(Collected data entries)
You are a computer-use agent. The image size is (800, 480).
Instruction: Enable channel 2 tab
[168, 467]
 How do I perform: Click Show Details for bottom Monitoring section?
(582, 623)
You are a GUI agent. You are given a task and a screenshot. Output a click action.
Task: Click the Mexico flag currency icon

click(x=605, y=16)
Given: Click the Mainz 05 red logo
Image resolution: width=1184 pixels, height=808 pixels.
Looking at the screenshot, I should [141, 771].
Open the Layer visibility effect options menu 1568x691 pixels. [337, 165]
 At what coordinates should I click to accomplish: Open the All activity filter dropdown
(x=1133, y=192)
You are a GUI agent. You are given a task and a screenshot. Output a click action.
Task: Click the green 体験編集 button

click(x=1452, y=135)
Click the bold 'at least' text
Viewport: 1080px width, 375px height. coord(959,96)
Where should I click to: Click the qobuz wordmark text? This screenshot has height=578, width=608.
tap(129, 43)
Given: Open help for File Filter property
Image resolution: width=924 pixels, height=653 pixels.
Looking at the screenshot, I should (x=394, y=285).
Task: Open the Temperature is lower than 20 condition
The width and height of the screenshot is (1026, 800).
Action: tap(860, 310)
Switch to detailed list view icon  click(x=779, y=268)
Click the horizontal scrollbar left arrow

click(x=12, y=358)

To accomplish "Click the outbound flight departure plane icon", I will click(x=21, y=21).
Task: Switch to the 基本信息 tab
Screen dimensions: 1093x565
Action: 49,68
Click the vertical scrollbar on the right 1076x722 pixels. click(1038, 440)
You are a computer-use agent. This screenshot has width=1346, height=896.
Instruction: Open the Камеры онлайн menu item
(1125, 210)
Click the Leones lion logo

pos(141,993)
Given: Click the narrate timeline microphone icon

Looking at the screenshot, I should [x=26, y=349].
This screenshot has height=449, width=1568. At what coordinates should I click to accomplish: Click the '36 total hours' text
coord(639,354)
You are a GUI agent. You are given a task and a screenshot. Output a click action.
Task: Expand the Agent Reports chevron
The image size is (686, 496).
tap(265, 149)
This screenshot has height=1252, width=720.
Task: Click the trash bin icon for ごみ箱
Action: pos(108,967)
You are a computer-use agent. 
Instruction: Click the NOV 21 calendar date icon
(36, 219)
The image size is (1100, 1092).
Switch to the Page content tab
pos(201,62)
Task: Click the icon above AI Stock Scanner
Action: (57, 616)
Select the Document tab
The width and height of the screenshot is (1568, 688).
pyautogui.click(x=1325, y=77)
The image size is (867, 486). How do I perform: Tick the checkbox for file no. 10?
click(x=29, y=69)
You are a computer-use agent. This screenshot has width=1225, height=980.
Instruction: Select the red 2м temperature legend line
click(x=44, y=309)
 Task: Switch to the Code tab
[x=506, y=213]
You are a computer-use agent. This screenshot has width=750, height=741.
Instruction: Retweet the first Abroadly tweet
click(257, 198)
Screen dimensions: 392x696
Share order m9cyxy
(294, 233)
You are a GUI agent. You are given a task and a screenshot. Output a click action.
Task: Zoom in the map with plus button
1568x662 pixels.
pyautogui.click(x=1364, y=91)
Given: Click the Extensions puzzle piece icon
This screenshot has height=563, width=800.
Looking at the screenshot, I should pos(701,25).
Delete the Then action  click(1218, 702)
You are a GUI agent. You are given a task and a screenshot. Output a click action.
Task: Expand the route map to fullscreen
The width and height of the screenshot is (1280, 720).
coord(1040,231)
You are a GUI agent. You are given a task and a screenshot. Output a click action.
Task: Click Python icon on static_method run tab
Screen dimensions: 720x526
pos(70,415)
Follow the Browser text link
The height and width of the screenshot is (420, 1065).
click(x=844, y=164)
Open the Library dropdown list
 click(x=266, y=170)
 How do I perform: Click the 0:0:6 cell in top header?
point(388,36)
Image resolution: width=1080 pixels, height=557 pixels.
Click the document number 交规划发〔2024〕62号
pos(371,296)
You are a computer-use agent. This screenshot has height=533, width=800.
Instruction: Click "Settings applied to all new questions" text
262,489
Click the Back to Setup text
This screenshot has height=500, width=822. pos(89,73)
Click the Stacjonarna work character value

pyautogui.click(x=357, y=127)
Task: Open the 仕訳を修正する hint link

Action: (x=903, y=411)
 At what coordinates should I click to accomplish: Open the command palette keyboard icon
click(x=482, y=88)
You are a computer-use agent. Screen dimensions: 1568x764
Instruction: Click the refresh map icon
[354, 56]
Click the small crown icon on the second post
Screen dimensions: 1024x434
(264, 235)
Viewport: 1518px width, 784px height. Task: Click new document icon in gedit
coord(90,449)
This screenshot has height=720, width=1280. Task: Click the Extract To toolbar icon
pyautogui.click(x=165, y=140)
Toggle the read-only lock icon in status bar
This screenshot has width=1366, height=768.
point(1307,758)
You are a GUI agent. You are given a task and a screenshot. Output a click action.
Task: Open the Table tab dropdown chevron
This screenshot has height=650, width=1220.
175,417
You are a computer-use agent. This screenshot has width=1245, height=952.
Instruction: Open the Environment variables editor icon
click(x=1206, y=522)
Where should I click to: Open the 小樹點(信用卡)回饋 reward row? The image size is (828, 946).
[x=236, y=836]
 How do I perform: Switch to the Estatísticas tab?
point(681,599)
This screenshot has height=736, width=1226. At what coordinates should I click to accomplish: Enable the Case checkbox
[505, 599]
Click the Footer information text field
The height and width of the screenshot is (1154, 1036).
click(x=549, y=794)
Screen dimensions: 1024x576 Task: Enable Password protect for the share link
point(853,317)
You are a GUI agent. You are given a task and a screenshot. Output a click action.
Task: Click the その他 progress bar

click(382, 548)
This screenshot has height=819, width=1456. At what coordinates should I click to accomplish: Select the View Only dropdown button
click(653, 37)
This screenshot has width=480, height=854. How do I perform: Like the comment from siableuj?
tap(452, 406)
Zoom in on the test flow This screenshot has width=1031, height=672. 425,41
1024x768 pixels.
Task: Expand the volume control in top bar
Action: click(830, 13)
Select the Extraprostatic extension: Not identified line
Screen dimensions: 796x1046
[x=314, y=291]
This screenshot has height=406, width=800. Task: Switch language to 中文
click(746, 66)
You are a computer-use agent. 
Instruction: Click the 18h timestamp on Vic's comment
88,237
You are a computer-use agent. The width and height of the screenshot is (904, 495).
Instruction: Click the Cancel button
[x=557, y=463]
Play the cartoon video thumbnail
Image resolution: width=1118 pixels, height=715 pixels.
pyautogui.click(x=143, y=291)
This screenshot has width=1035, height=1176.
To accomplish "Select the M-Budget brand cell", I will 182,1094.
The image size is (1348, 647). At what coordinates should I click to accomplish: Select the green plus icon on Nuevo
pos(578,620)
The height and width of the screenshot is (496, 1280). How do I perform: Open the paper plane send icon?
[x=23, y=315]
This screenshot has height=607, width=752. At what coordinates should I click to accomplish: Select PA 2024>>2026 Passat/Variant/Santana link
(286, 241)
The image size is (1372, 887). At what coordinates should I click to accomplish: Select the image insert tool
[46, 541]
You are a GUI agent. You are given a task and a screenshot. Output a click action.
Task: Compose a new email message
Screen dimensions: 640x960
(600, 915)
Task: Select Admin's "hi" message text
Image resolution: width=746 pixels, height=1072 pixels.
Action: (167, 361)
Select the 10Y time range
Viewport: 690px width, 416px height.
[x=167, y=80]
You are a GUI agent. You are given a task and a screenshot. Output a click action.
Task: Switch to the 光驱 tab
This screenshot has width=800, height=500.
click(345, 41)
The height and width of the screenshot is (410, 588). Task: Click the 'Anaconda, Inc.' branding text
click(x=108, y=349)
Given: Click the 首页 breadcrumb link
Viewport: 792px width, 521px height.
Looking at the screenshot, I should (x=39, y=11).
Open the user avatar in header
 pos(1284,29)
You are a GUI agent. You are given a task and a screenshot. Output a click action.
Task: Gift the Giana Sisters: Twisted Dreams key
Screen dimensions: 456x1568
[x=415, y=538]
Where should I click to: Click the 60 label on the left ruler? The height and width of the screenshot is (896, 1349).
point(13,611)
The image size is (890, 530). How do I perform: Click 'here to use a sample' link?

PROBLEM TO WORK ON:
Return each line among the entries that holds the word "computer".

TASK OUTPUT:
You are a computer-use agent. The image size is (800, 480).
You are a computer-use agent. This screenshot has width=1346, height=896.
You are a computer-use agent. 
You are a computer-use agent. This screenshot has width=1225, height=980.
You are a computer-use agent. This screenshot has width=750, height=741.
You are a computer-use agent. This screenshot has height=533, width=800.
You are a computer-use agent. Screen dimensions: 1568x764
You are a computer-use agent. This screenshot has width=1245, height=952.
You are a computer-use agent. 
You are a computer-use agent. The width and height of the screenshot is (904, 495).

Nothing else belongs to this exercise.